L’agence Denton Corker Marshall, implantée à Melbourne, conceptrice du Musée de Melbourne et du Stonehenge Visitor Centre en Grande-Bretagne, a été choisie à l’unanimité parmi six finalistes australiens.
Sa proposition précisait que le projet était conçu «tel un objet plutôt qu’un bâtiment ; une présence à la fois intense et discrète». Composé de granit noir issu du sud de l’Australie, le nouveau pavillon sera implanté au sein d’un taillis bordant l’un des canaux vénitiens.
L’architecte John Denton a souligné que le nouveau pavillon ne portera pas ombrage aux expositions qu’il accueillera. «Entre une architecture prenant le pas sur les espaces d’exposition et une architecture au service de l’art, nous avons adopté la deuxième position», a-t-il souligné.

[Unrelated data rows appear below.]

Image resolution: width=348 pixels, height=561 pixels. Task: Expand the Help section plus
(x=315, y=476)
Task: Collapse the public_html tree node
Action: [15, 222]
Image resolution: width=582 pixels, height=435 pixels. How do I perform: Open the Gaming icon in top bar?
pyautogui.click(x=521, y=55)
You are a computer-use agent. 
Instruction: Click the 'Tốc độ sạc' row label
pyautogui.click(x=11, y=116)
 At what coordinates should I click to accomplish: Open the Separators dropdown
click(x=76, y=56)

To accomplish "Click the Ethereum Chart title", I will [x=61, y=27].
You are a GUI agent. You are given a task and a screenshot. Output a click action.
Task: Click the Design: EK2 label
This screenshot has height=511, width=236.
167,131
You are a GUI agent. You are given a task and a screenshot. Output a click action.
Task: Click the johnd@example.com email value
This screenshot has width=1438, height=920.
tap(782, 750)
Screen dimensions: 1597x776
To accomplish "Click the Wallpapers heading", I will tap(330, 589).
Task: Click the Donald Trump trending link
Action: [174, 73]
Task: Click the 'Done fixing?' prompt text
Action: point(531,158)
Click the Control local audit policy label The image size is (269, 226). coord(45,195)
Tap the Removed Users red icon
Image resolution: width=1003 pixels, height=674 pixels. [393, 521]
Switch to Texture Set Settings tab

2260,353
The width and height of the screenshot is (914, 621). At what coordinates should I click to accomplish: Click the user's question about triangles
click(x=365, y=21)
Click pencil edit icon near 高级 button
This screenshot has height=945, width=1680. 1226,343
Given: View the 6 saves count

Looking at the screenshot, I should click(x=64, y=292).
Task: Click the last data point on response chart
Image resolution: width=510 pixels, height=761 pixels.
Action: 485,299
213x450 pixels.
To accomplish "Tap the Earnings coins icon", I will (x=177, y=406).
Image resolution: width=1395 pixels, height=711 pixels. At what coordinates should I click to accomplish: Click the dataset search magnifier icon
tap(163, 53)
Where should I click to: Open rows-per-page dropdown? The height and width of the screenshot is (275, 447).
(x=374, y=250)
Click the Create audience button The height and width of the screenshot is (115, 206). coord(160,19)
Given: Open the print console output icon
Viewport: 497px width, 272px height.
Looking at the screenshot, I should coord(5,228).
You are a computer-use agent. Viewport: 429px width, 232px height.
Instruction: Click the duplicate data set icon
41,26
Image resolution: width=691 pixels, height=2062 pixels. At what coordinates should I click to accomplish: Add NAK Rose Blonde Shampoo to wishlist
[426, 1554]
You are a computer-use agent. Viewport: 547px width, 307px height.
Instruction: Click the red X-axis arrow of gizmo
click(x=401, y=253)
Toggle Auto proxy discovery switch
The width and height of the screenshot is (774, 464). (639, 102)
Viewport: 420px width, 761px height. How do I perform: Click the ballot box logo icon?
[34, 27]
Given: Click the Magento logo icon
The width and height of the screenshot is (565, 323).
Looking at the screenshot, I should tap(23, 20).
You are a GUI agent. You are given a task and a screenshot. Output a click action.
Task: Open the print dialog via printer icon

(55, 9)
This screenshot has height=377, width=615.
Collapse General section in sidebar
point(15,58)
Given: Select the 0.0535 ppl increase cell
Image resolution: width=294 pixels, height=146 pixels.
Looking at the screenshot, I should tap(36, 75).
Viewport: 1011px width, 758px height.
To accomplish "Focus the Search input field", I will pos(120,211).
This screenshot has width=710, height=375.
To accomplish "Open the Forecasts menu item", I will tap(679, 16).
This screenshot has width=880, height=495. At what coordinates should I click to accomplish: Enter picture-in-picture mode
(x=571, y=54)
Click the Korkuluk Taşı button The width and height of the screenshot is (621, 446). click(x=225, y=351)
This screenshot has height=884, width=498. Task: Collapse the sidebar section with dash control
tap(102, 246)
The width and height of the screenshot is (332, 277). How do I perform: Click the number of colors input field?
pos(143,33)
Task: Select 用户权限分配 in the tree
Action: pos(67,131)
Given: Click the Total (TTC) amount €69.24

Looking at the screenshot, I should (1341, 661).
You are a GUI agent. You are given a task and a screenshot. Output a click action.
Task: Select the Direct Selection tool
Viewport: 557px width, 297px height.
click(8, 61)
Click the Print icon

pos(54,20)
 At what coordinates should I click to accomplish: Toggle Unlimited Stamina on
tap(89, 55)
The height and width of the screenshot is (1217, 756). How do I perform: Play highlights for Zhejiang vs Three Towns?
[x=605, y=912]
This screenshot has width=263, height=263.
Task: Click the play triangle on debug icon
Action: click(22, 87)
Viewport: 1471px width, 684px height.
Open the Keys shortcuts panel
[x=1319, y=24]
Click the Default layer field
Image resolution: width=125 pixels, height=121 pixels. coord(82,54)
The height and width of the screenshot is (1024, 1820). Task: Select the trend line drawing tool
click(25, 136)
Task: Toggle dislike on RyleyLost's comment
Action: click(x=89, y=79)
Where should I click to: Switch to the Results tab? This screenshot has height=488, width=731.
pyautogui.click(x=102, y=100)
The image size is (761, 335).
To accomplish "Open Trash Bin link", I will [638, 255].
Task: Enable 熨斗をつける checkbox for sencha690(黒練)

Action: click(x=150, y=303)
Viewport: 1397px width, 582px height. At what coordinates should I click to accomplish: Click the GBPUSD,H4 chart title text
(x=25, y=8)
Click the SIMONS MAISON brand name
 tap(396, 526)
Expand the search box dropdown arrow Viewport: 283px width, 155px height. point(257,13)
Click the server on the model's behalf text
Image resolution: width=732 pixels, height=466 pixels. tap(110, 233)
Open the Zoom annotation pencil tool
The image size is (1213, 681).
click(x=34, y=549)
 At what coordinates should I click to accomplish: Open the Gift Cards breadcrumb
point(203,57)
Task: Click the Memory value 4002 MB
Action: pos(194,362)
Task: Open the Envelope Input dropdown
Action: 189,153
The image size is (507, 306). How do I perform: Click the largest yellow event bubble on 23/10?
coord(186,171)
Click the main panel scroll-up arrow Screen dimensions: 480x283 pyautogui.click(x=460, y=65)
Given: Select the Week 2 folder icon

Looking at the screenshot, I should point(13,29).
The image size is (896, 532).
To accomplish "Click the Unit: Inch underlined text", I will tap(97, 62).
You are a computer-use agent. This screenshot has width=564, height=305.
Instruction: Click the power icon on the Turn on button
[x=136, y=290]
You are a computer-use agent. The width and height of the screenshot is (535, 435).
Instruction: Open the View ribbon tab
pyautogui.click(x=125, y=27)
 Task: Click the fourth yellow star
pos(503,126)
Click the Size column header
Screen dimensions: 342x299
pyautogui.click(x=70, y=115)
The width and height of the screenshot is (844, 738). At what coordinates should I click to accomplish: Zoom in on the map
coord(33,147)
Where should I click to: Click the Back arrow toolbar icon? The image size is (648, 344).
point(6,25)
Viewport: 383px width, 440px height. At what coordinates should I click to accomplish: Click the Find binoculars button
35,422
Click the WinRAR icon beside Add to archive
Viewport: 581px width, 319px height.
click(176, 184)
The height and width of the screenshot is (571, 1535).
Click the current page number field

Avec son pavillon construit en 1988, l’Australie est l’un des vingt-neuf pays disposant d’un pavillon à la Biennale d’art de Venise. Pour autant, les critiques se faisaient de plus en plus pressantes quant au remplacement du bâtiment réalisé par Philip Cox, prévu à l’origine en tant que structure temporaire.
Parmi les artistes exposés lors des Biennales des années passées figurent notamment Howard Arkley et Patricia Piccinini. Par ailleurs, le pavillon australien accueille, selon les années, les expositions montées dans le cadre de la Biennale d’architecture.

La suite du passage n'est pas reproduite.